Ao contrário da opinião dominante, um “ativista infantil” que – sob a influência dos pais – participa de um protesto de rua não tenta desafiar a autoridade. O adulto acompanhante teria impingido suas crenças à criança, que as adota acriticamente depois de ser puxado para a cena ativista. No ativismo climático, “colaboração intergeracional” refere-se a diferentes faixas etárias trabalhando juntas para encontrar soluções ambientais. No entanto, para aqueles que estão na extremidade mais jovem dessa “colaboração”, sua falta de experiência e perspectiva nessa fase da vida confundem a linha entre doutrinação e engajamento intencional. Esforços como esses mostram uma tentativa de direcionar a “rebelião” de maneiras que são esperadas por figuras de autoridade, alinhando-se com tendências mais “progressistas”. Alguns jovens notaram essa mudança, até citando como ser conservador se tornou “um pouco mais ousado” do que ingressar em movimentos como o Greenpeace.

O que antes era considerado “política revolucionária” tornou-se gradualmente o novo status quo. Aqueles que viveram o período da contracultura da década de 1960 agora se tornaram aqueles em posições de autoridade, como âncoras de mídia, professores universitários, formuladores de políticas e líderes empresariais. Os mais conservadores têm cada vez mais medo de falar em locais e fóruns públicos, onde reina a arrogância desenfreada do outro lado com pouco reconhecimento de uma mudança no status quo político. O escritor conservador americano William F. Buckley Jr. observou essa situação já em 1951, quando detalhou sua experiência de graduação em Yale. Em seu livro Deus e o homem em Yale, Buckley observou que os alunos de Yale estavam sendo condicionados a aceitar os princípios econômicos keynesianos e denunciar o cristianismo. O individualismo, ele insistiu, estava sendo destruído sob o pretexto do progressismo americano. Uma coisa que ele observou foi que, embora a maioria dos alunos que estudavam lá na época acreditasse em Deus, a instituição não havia servido a seus “mestres” defendendo crenças totalmente diferentes.
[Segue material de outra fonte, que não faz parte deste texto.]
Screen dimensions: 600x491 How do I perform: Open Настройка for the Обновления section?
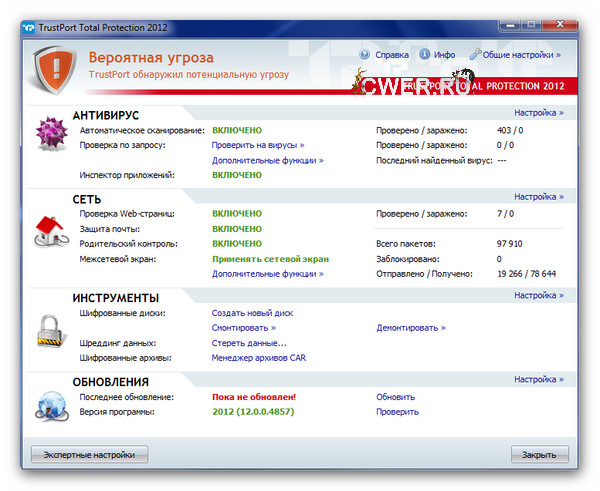pyautogui.click(x=538, y=380)
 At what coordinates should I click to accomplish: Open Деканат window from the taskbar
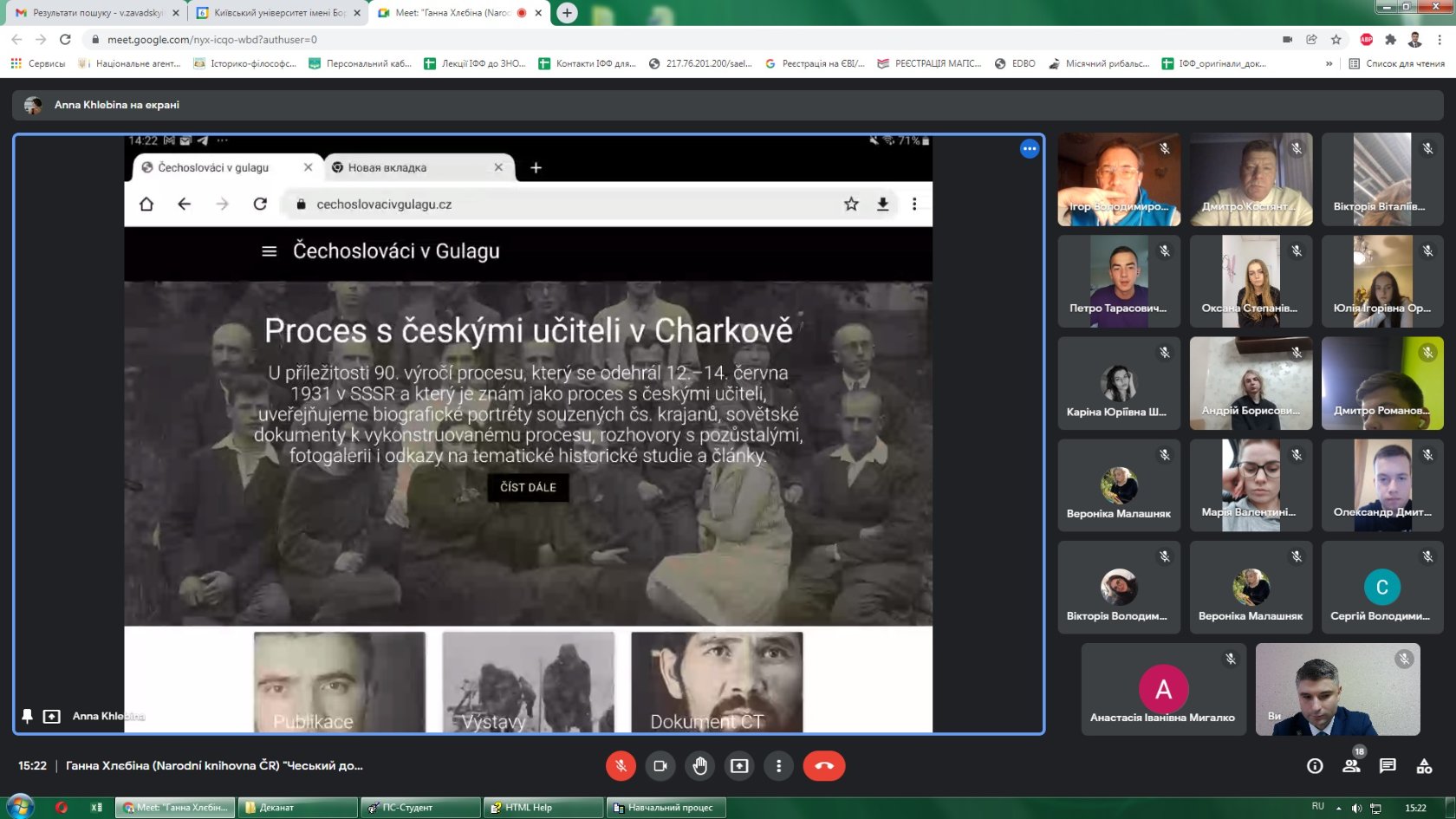point(297,808)
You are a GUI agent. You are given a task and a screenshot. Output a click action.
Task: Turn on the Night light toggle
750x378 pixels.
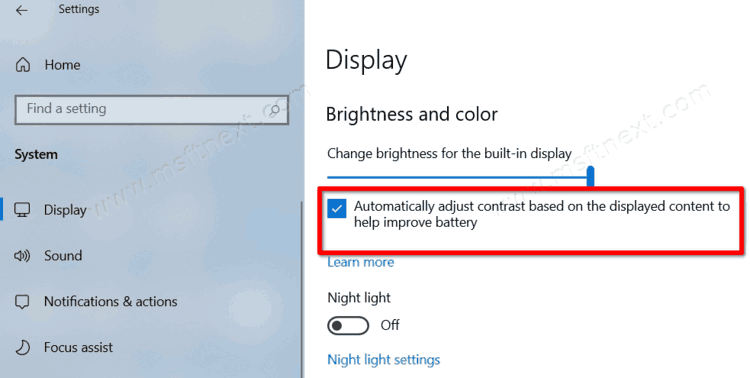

Se se diz que o “consentimento” não tem sentido devido à sua suposta adulteração pelas forças capitalistas, a mesma lógica poderia ser aplicada à “rebelião”, com a única diferença de que a adulteração vem da esquerda. Minimizar o consentimento em nossa sociedade constitui um jogo de manipulação mental que mina a liberdade e constrói uma estrutura patológica sobre a qual ver o mundo. Também é frequente que os mesmos indivíduos que rejeitam a ideia de “consentimento” não reconheçam a fabricação de “rebelião”, que se tornou muito distante de seu significado original. Talvez seja hora de questionar se a rebelião contra esse suposto falso consentimento é, de fato, o resultado real do condicionamento, e não o contrário.